Recent and widespread wildfires are a “predictable consequence” of federal management of public lands, said Doug Heaton, a Kane County commissioner who recently visited with Morgan County officials.  Heaton asked the Morgan County Council to support his effort to establish the American Lands Council, an organization formed to address land issues including federal intrusion on private property rights.
“Fires, and the cost to fight them, have grown catastrophic because our forests have been managed for maximum combustibility,” Heaton said.  “The fuel load continues to build.  We are beginning to reap predictable consequences.”
Morgan County Council Chairwoman Tina Kelley agreed.
“New Mexico and Arizona are experiencing the worst fires in their history due to federal management,” she said.
Heaton said the federal government is managing forests “under environmental pressure,” resulting in management for preservation and to protect endangered species.  Heaton said the ironic outcome is that animals, as many as three per acre, are burned in wildfires.  That means about 50 million animals perished in fires last year.  In addition, wildfires add pollutants into the atmosphere.
According to the Bureau of Land Management, the federal government controls over 50 percent of all land in the western states, but less than 5 percent of all lands east of Colorado.  This means that the western states are more at risk for widespread wild fires, Heaton said.
The best way to counteract this is to band together as local and jurisdictional authorities, businesses and organizations to “form a defense and go on offense to reclaim local control over matters of land access, use and ownership,” Heaton said.   “We need to give courage to the state legislature and governor.  We must get behind the state and push them to do what they should.”
He said the Constitution grants states independent powers that he feels they are not using against the power of the federal government.
“I haven’t seen a lot of check on the power of the federal government,” Heaton said at a recent Morgan County Council.  “States must act like independent sovereigns.”

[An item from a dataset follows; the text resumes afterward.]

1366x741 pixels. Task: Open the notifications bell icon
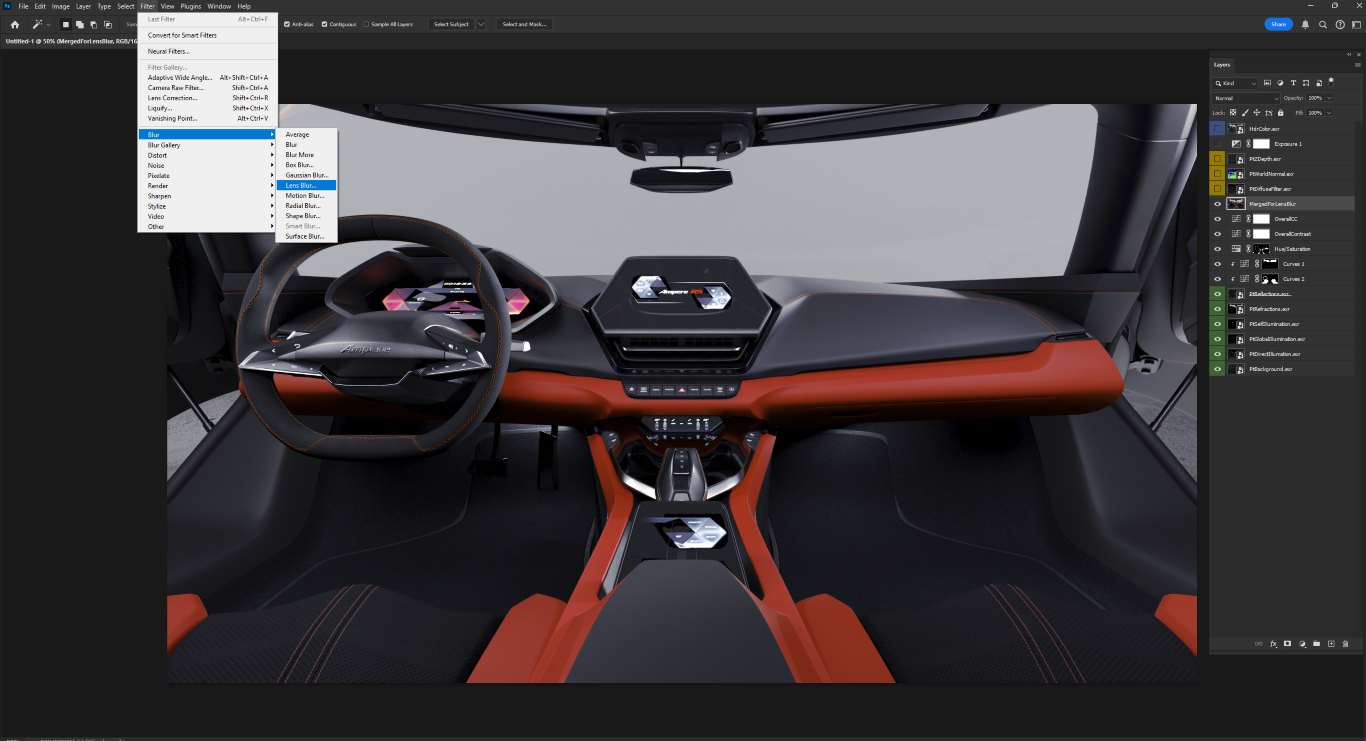(x=1305, y=24)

Heaton emphasized that the American Lands Council is not a lobby group, but a team.  He hopes to get 100 counties on board this year, which will “bring pressure, and give courage to stand against the federal government.”  He said counties in the lower third of the state have joined his group, as have some counties in New Mexico, Nevada and Idaho.
Heaton said his organization supports House Bill 148, which demands that 20 million acres of federal lands—including all forest service lands, BLM lands, national wildlife refuges and national recreation areas—be turned over to the state of Utah by 2015.  Heaton said that the states of Utah, Colorado and Wyoming have more recoverable oil than the world combined, but access to this oil and permits allowing drilling are not available. 

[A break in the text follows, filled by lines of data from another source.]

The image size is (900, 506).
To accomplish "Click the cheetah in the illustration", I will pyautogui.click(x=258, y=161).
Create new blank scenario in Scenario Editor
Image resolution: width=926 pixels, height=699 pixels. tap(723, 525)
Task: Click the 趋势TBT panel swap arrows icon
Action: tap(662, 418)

He said he has found supporters all over the nation, not just in western states.  Many supporters have expressed concern over the power the Environmental Protection Agency has over private property.
Efforts to curb federal power will take time and money, Heaton said.  He asked the council for a $5,000 membership fee.  The council agreed to consider the donation at their next council meeting when all council members could be present to vote.

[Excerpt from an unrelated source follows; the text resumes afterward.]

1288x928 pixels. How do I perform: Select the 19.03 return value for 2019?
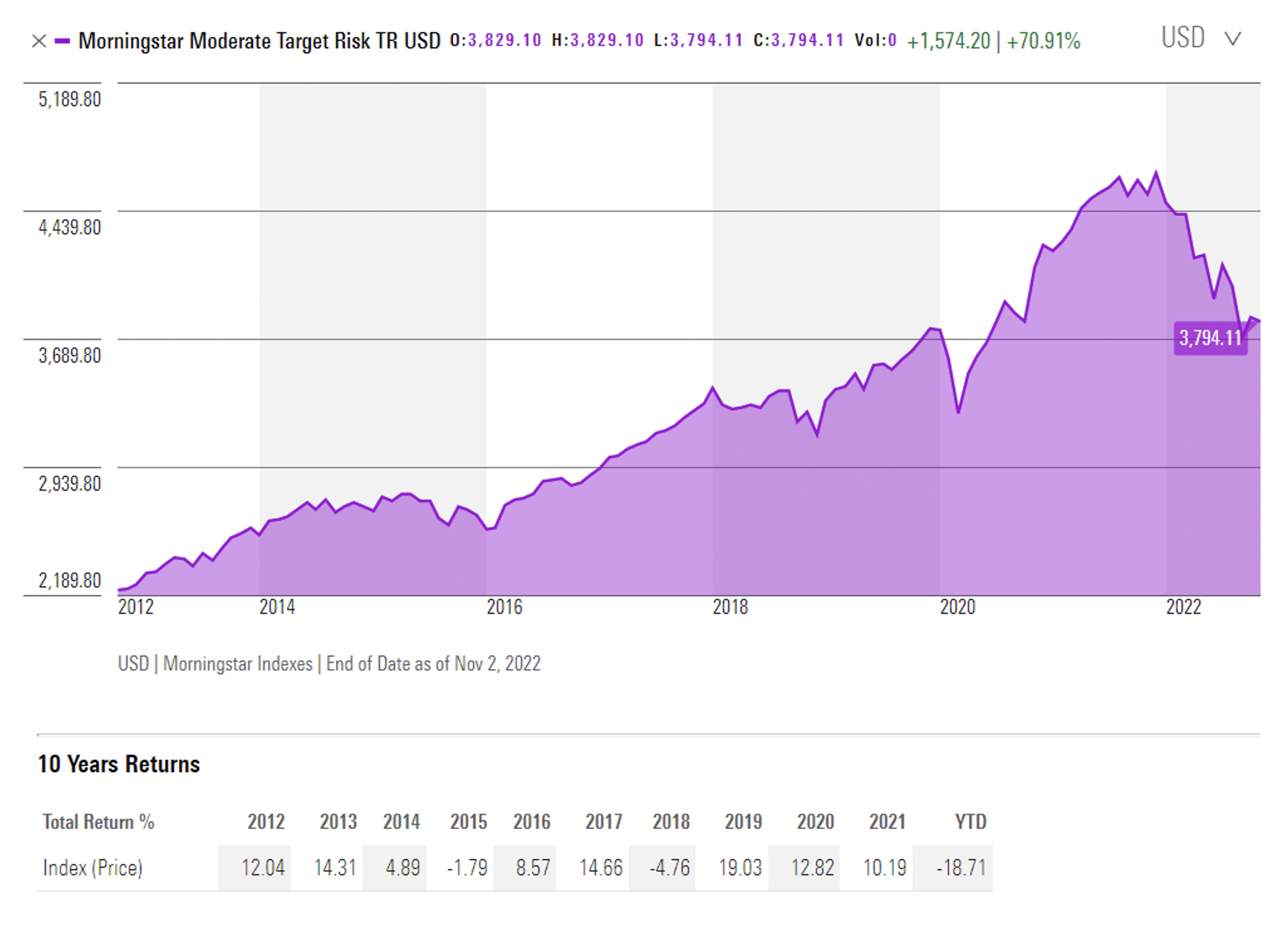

“The reason I am in this fight is I have a lot of kids.  I don’t want to ever have to explain to my grandkids what it was like to be free,” Heaton said.  “My children will never see what I saw.”
Heaton said that in his area of the state, 50 percent of roads in Dixie National Forest have been closed to public access.
“We are distressed by that,” he said.
Kelley said she is sad to see the forests in her native Montana destroyed by the pine beetle while under federal management.  “It is tragic,” she said.
“The beetle infestation is wiping out our national and private forests,” said Morgan County Councilman Robert Kilmer.  “One hundred-year-old trees are dying.  We have standing dead trees.  It is absolutely horrible.  You should have seen these forests 25 years ago.   The last eight to 10 years have seen such a decline, it is unreal.”